Archipel des îles Gambier – île de Mangareva

 

Le 22 novembre 1833, les pères « Jean Chrysostome Liausu », « Honoré Lava »l et « François d'Assise Caret » partent de Hawaï pour les îles Gambier, où ils arrivent le 7 août 1834. Ils appartiennent à la mission d’évangélisation de la congrégation des Sacrés-Cœurs de Jésus et Marie et de l'Adoration perpétuelle du Très-Saint-Sacrement de l'autel, dite plus couramment congrégation des Sacrés-Cœurs.

 

En 1836, le roi de l’île se convertit. A cette même date,  les pères et François d'Assise Caret envoient une caisse à l’abbé Coudin, supérieur général de la Société de Picpus, contenant plusieurs sculptures des îles Gambier.

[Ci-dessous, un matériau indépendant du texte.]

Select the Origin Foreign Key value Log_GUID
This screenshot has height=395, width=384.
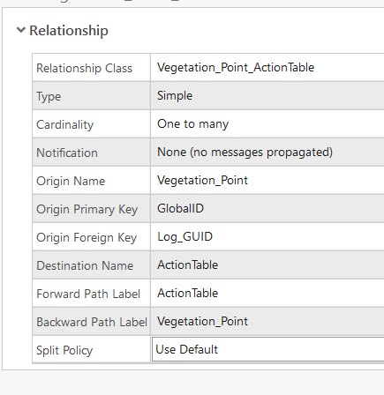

A l’intérieure sont déposées les «  dépouilles du démon », quelques idoles sauvées de la destruction (l’autodafé) organisée par les pères installés dans l’île et qui sont envoyées à Paris en gage de la conversion des peuples.

 

 

La statut « numéro 3 » porte le nom de « RAO ». Il est présenté comme le dieu de la passion honteuse : «  c’est à lui qu’était consacré une plante appelée Ranga (le curcuma), dont la fleur est jaune, et d’une odeur très pénétrante. Les jeunes portaient des tapas colorés en jaune avec cette fleur, durant les jours de débauche. »

 

 

C’est pour cette raison que RAO est désigné comme le dieu du vice.

 

 

Cette sculpture, l’une des plus célèbres de l’art océanien, est paradoxalement la moins connue. En effet, son identité et son histoire reposent sur les seules lignes écrite par le père Caret et le chiffre « 3 » inscrit en évidence au dos du dieu RAO.

 

 

En 1838, l’ensemble de la population deviendra catholique. ,

Les pères et religieuses des Sacrés-Cœurs de Picpus Mgr Etienne Rouchouze est nommé Vicaire Apostolique de ce vaste territoire. C’est des Gambiers que partent les missionnaires des pères des sacrés-cœurs pour les autres archipels: le 20 novembre 1836, ils arrivent à Tahiti; le 15 août 1838 ils arrivent aux îles Marquises et, le 19 mai 1849, ils arrivent aux Tuamotu (atoll de Faaite).

 

 

La rue de Taïti dans le quartier de Picpus, 12e arrondissement de Paris conserve le souvenir d’un établissement de cette Congrégation qui s'y trouvait et était destiné aux missions à effectuer à Tahiti.